WHAT THIS TASK INVOLVES — Rewrite the part of the material that opens with the line containing "医療薬学誌 (421, 364)" and closes with the line containing "TUCaktuell (31, 963)", keeping every line, including the requests. Multiply each pair of answer coordinates by 0.9 and round to whole numbers, with halves rounding up.

A run of records —
━━━━━━

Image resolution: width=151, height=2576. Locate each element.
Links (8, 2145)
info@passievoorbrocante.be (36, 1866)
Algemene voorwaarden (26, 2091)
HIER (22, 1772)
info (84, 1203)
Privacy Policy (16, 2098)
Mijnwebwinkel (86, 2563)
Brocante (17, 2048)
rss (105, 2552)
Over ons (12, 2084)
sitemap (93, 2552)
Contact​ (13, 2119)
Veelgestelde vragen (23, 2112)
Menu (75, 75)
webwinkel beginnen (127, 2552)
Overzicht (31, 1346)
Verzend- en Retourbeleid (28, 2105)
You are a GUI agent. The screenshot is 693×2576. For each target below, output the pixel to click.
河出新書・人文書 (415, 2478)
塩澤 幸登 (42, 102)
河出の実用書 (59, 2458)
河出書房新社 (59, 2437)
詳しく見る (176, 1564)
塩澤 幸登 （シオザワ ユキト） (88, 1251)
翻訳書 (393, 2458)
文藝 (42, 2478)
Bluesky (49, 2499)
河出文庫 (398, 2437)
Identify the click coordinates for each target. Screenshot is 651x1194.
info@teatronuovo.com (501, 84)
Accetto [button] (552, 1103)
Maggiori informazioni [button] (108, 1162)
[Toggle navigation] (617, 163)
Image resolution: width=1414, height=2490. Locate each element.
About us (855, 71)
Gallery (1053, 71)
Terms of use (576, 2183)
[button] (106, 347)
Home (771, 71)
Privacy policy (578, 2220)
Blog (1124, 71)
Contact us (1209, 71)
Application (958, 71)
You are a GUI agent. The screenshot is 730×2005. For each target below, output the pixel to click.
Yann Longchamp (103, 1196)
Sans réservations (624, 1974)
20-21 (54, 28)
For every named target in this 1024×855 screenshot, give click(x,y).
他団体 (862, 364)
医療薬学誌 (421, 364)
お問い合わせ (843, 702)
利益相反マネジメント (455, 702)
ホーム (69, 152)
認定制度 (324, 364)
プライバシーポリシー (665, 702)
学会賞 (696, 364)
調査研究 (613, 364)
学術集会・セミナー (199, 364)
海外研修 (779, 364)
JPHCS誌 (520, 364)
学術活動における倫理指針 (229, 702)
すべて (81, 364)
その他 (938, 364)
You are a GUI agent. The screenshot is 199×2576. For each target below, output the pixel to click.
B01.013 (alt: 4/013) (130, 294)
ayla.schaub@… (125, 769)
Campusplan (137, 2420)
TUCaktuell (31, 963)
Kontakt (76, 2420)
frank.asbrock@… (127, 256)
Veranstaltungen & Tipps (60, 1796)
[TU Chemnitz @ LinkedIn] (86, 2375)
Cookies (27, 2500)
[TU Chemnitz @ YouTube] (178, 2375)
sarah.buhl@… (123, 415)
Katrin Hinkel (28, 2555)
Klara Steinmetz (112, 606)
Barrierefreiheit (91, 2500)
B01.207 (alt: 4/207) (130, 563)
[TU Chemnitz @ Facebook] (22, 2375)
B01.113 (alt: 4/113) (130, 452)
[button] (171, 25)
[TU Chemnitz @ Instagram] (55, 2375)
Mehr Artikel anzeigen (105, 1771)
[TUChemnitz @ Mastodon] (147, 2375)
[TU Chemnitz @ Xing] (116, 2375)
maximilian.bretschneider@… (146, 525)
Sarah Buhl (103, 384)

━━━━━━

THE ANSWER —
医療薬学誌 (379, 328)
お問い合わせ (759, 632)
利益相反マネジメント (410, 632)
ホーム (62, 137)
認定制度 (292, 328)
プライバシーポリシー (599, 632)
学会賞 (626, 328)
調査研究 (552, 328)
学術集会・セミナー (179, 328)
海外研修 (701, 328)
JPHCS誌 (468, 328)
学術活動における倫理指針 (206, 632)
すべて (73, 328)
その他 (844, 328)
You are a GUI agent. The screenshot is 199×2576. For each target below, output the pixel to click.
B01.013 (alt: 4/013) (117, 265)
ayla.schaub@… (113, 692)
Campusplan (123, 2178)
TUCaktuell (28, 867)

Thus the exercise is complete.